There is a cost associated with information practices on human resources as well. Training employees on the use of a new data management tool is not cheap, either for finances or time. A product with a shallow learning curve and good enough affordances may have a lower information footprint than a product with a steep learning curve and the perfect set of features. The choice of communication channels for employees or friends impacts the information footprint in that computer mediated communication may emit larger or smaller waste as measured by the quality of interpersonal connection, sense of community building, or the energy required to learn and use a given tool. Even if the tool itself has no financial cost, the energy consumption (mental, physical, spiritual, intellectual) to engage with that tool comes at a price.

The financial measures of an information footprint, already mentioned, also include recurring software and hardware costs. Just as natural resources are limited and under stress, the decisions around what is an appropriate level of monetary investment in information tools must attend to the limited budgets of corporations and families. A municipality or an individual may decide the financial outlay for a proprietary operating system or well-branded phone may be unsustainable and instead decide to invest in lower- or no-cost alternatives.

The practices around information management itself contribute to the information footprint. Efforts to organize information assets with a controlled vocabulary, a sophisticated knowledge management sytem, and detailed metadata require planning, training, and use inputs. Those inputs depend on a finite store of energy. Those efforts can also produce emissions in the form of opportunity costs, information noise, failed information systems, and shadow information systems.

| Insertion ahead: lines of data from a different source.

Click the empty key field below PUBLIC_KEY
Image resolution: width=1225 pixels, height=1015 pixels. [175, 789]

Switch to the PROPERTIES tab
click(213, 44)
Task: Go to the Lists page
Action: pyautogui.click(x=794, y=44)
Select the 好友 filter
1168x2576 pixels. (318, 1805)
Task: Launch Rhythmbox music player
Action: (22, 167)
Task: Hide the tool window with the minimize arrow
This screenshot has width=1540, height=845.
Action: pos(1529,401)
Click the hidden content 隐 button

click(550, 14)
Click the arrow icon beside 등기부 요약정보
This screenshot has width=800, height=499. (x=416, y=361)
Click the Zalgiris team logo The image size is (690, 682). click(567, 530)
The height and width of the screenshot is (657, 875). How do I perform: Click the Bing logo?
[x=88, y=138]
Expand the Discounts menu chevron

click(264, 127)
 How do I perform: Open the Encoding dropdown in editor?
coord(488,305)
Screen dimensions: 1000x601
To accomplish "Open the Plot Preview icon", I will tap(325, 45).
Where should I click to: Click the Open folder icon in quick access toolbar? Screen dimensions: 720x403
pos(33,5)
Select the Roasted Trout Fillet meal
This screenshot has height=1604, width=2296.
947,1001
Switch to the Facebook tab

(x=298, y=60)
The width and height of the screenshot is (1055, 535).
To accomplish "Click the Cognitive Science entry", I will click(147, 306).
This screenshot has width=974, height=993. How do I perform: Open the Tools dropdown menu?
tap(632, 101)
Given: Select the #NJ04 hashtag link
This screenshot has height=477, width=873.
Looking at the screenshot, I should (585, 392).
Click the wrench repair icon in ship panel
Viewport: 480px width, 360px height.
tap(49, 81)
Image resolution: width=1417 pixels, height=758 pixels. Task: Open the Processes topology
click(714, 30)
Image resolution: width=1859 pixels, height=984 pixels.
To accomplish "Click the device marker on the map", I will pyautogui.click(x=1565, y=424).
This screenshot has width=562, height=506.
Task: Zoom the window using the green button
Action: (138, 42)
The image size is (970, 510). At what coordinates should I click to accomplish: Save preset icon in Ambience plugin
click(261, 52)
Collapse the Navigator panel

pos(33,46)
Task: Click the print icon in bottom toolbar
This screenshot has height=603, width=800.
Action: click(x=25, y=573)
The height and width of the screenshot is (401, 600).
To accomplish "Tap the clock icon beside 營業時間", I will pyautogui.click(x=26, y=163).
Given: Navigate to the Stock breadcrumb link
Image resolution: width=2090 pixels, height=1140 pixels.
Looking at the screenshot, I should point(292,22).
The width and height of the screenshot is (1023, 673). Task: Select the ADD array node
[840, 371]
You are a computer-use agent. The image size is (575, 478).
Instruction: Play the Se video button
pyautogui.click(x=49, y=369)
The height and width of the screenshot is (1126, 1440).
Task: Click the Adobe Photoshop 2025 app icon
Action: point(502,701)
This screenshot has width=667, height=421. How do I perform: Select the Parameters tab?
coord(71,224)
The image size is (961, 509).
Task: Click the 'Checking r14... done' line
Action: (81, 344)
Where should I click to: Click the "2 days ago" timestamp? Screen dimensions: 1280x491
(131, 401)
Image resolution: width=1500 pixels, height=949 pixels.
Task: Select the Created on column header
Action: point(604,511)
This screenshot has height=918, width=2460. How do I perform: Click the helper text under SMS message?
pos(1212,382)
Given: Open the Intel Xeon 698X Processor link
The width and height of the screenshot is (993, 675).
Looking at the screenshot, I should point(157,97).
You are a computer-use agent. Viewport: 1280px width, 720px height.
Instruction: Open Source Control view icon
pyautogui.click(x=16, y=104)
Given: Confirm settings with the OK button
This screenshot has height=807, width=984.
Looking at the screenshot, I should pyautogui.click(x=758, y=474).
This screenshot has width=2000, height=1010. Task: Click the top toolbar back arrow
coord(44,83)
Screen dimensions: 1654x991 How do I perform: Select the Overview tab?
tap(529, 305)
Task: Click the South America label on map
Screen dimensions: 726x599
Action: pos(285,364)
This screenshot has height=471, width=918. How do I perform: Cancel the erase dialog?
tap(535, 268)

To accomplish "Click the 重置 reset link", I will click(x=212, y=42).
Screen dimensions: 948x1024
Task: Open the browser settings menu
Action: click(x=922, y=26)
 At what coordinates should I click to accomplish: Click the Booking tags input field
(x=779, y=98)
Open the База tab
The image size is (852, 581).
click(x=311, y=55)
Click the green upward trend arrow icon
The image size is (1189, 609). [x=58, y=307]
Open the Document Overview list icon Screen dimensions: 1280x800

Sustainability and a reduced information footprint can be aided by, for example, repurposing information, increasing transparency and access to information, and designing good enough, not necessarily perfect, systems.

All of the above rests on a philosophical foundation related to information footprints tied into values such as low impact, open source, transparency, collaborative design, good enough, investing in the community (learnings, code, best practices, training materials, sharing), and flexibility. Rather than a rigid, calculator-based information footprint measuring device, the assessment of an information footprint emerges after characterizing the set of values, inputs, outputs, and outcomes of information practices.